Furkan · Answer 4 · Thu Mar 24 2022 23:15:20 GMT+0800 (China Standard Time)

We have the exact same problem. Is there any update on this? If Jetstream stays like this, I don't think it is reliable to use on production in a Kubernetes cluster. Ps. this doesn't happen in streams with file-based storage.

Derek Collison · Answer 5 · Sat Mar 26 2022 00:48:23 GMT+0800 (China Standard Time)

Does the same issue present with 2.7.4, our latest release? We are nearing the release of 2.8.0 as well. Might be worth checking out the release notes, etc.

Also there was a bug we discovered just recently that will allow a stream to take over as a leader when it was still trying to catch up, causing some instability in the system. We observed this under similar situations where pods were being randomly deleted or migrated during a user's torture test.

That code has been fixed, is in main and nightly and will be part of 2.8.0.

I will try to recreate. A few questions.

Are messages still flowing into the system as you delete the pods?
Do the pods automatically come back up? The updated help chart IIRC will watch for /healthz to return ok.
What does nats stream info report for those streams? (NATS cli which is the preferred method to interact with the system non-programatically).
How many consumers per stream? What does nats consumer info show for those?

Thanks for your patience.

Furkan · Answer 6 · Sat Mar 26 2022 06:45:04 GMT+0800 (China Standard Time)

I've reproduced the same issue with 2.7.4 release. We have a test cluster so we can try 2.8.0 too when it gets released.

Yes, problem rises when new cluster node tries to join the cluster and other members of the cluster can't send the snapshot to new member.
Yes, pods automatically come back up.
It doesn't show anything unusual. Do you expect anything specific?
10 consumers per stream. It logs an error:
nats: error: could not load Consumer audio > audio-34: JetStream system temporarily unavailable (10008)

Thanks for your help!

Derek Collison · Answer 7 · Mon Mar 28 2022 07:53:28 GMT+0800 (China Standard Time)
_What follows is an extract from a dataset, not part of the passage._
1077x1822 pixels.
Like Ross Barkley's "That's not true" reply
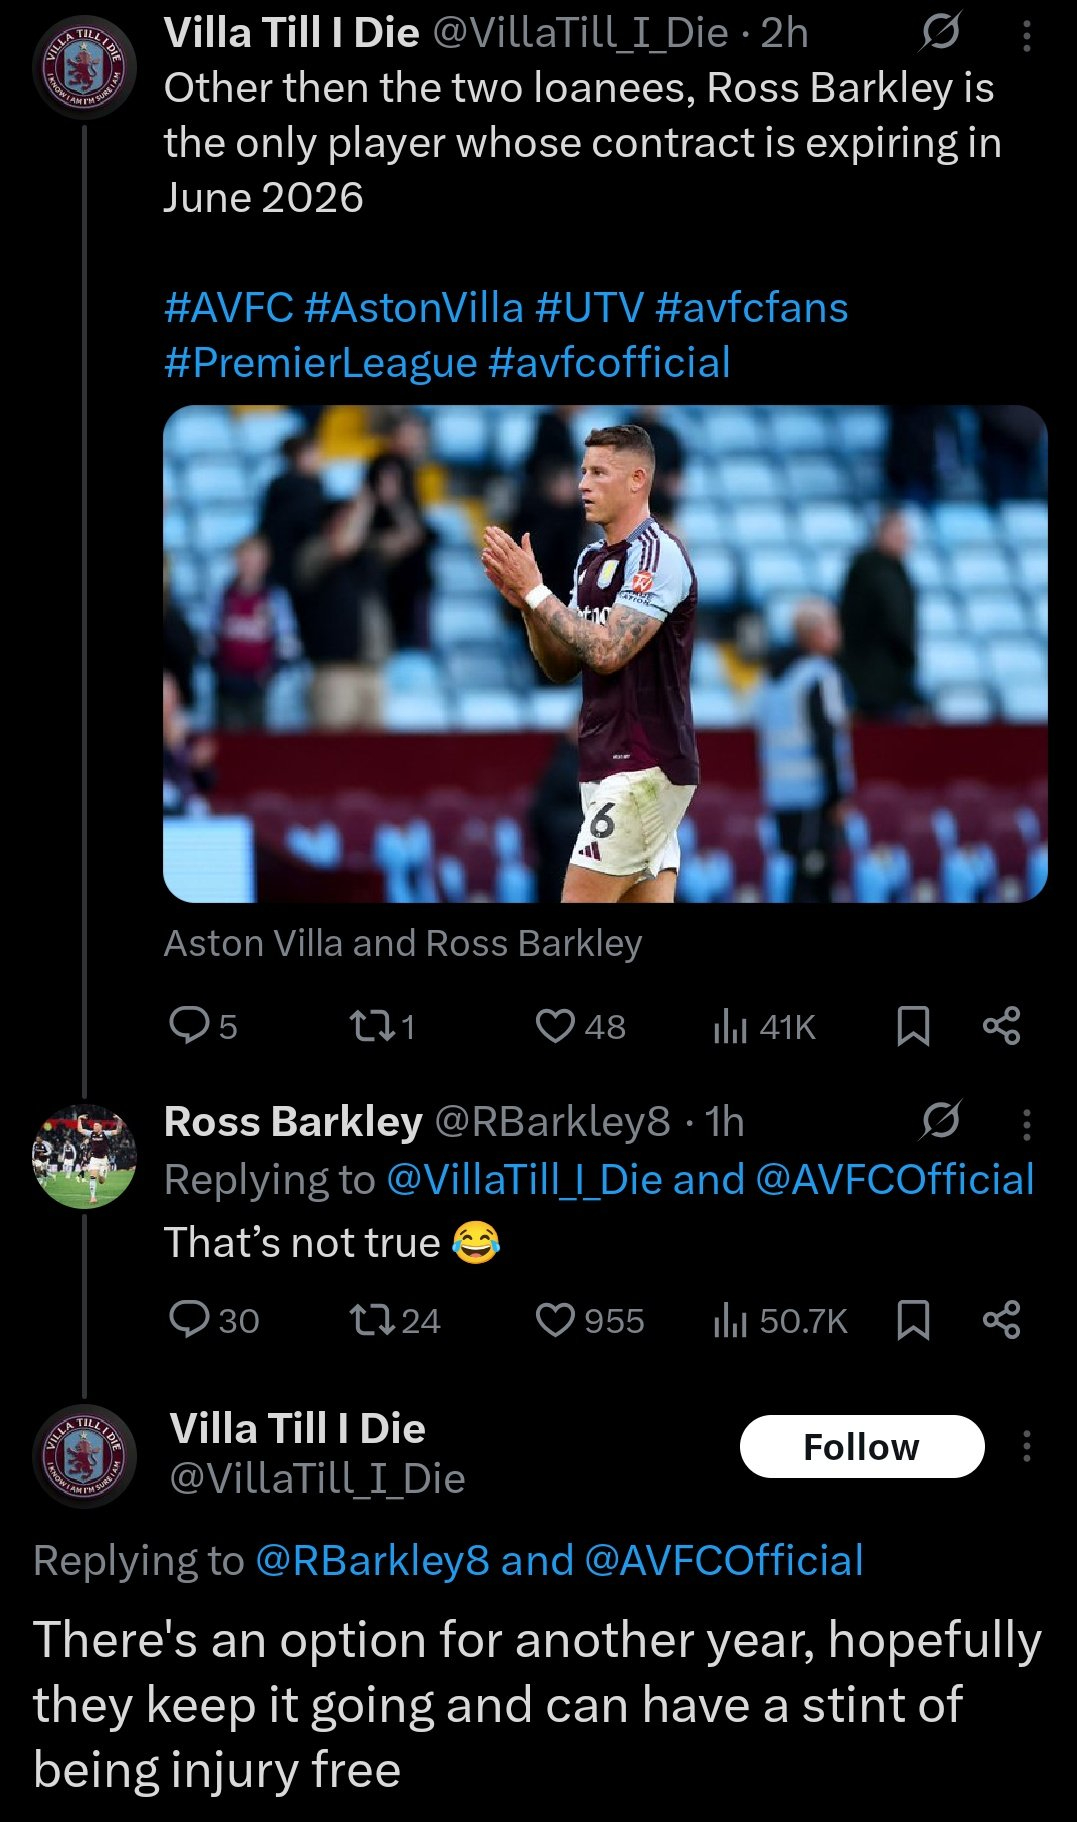pos(555,1320)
If the storage is not a persisted volume the raft logs backing the memory stream will be lost..

Derek Collison · Answer 8 · Mon Mar 28 2022 08:05:01 GMT+0800 (China Standard Time)

For instance, just running a 3 node cluster on my machine, creating a R3 memory stream and putting 100k messages in it, then killing S1 (but it has a storage directory). Restarting it immediately recreates the last replica for the stream.

If I kill it and remove the storage directory contents for S1, still works fine for me.

However, if I kill S1, remove the storage directory and allow the new server to pick a new name (server_name), or I allow it to pick one itself, it complains about meta raft snapshots and the nats stream info TEST always shows the replica OFFLINE.

Possible the server names are not consistent in this scenario?

Furkan · Answer 9 · Mon Mar 28 2022 19:05:40 GMT+0800 (China Standard Time)

Storage is persisted within a PVC in Kubernetes.

Server names are consistent because we installed the Nats Jetstream Cluster via Helm chart which uses StatefulSets in Kubernetes. That gives every pod a unique non-changing name. For example:

Jetstream Cluster member 1 server/pod name: nats-jetstream-0
Jetstream Cluster member 2 server/pod name: nats-jetstream-1
Jetstream Cluster member 3 server/pod name: nats-jetstream-2

Also, this is the config I'm using for Jetstream deployment:
https://gist.github.com/furkansb/e74384d3119935783bf80cced3ff2176

Derek Collison · Answer 10 · Mon Mar 28 2022 21:20:10 GMT+0800 (China Standard Time)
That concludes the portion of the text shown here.